What you return should match the material below line for line, except that no image appears in it.
═══ WORKING DATA
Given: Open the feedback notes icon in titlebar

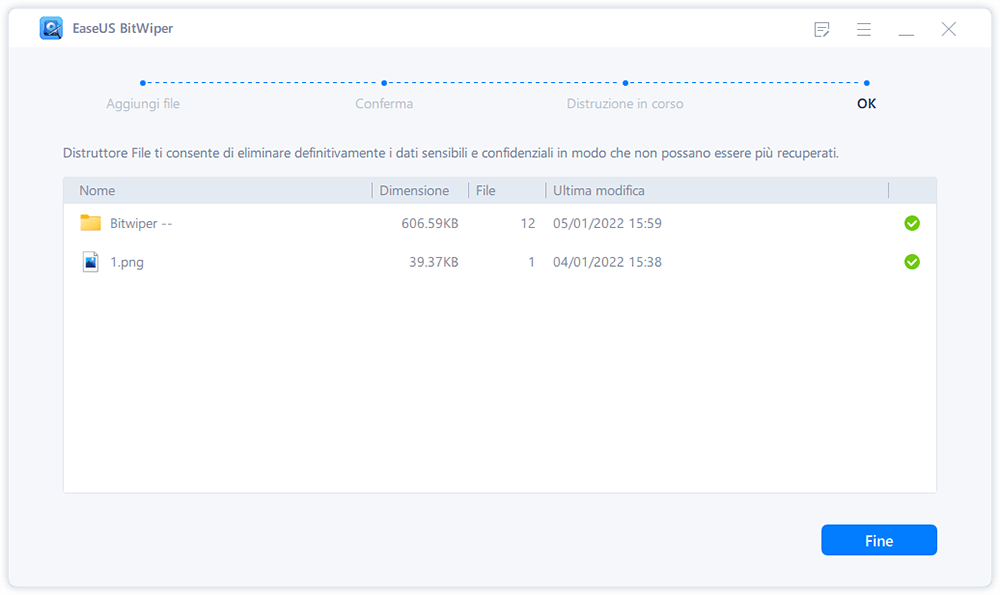Looking at the screenshot, I should tap(821, 29).
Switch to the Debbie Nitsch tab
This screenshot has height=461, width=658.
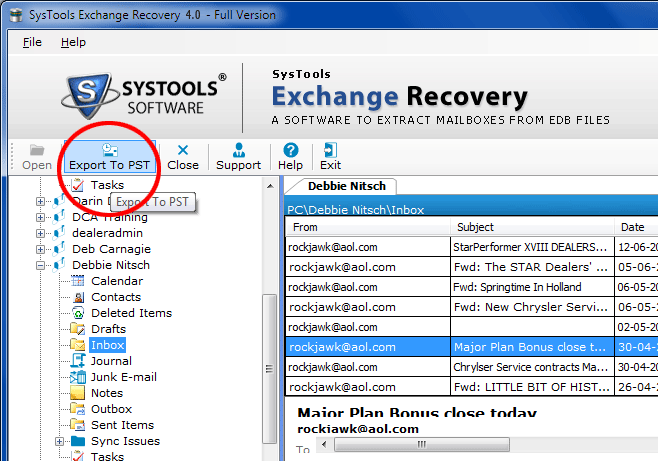pyautogui.click(x=340, y=186)
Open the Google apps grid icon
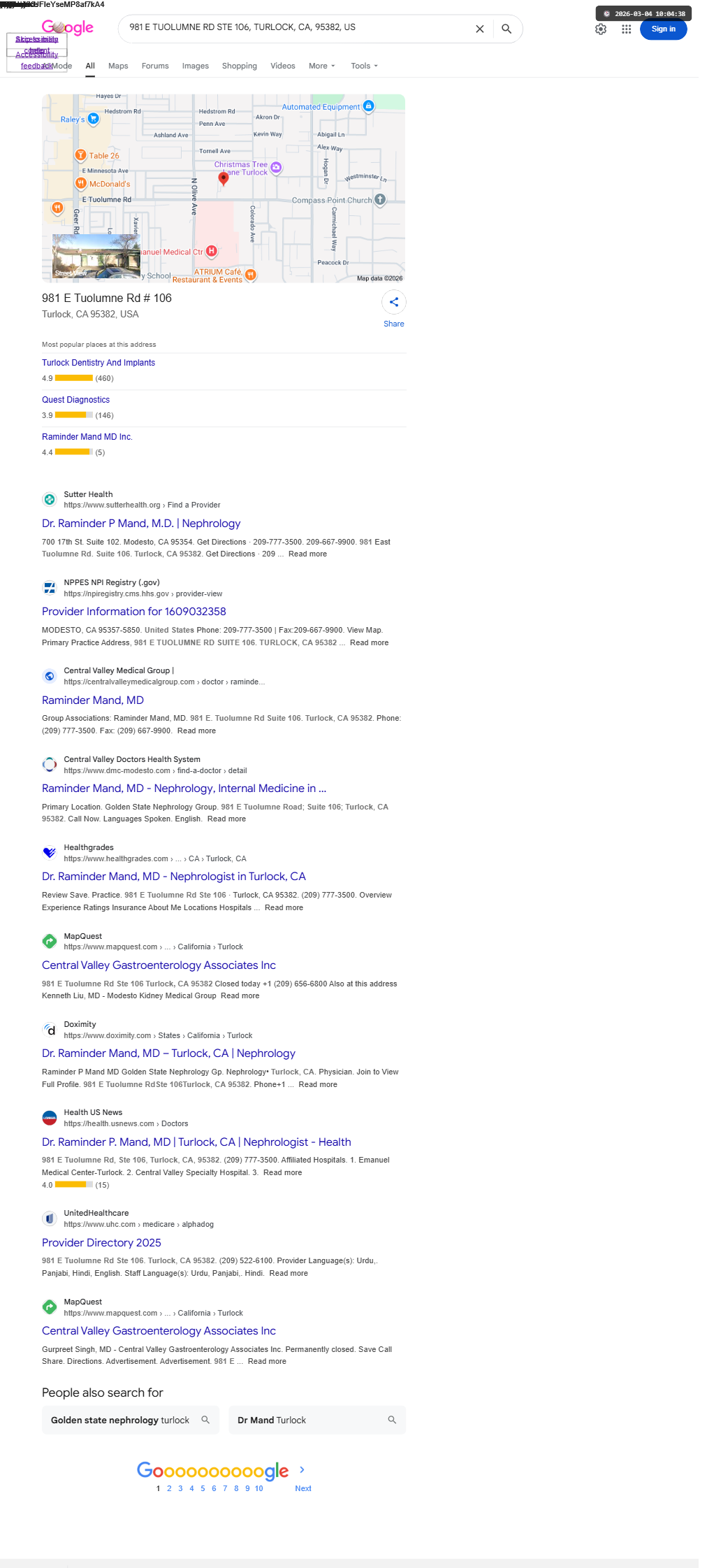Screen dimensions: 707x1568 [627, 29]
══════
**YOUR RESPONSE**:
Given: Open the feedback notes icon in titlebar

Looking at the screenshot, I should tap(821, 29).
Switch to the Debbie Nitsch tab
This screenshot has height=461, width=658.
pyautogui.click(x=340, y=186)
Open the Google apps grid icon
Screen dimensions: 707x1568 [627, 29]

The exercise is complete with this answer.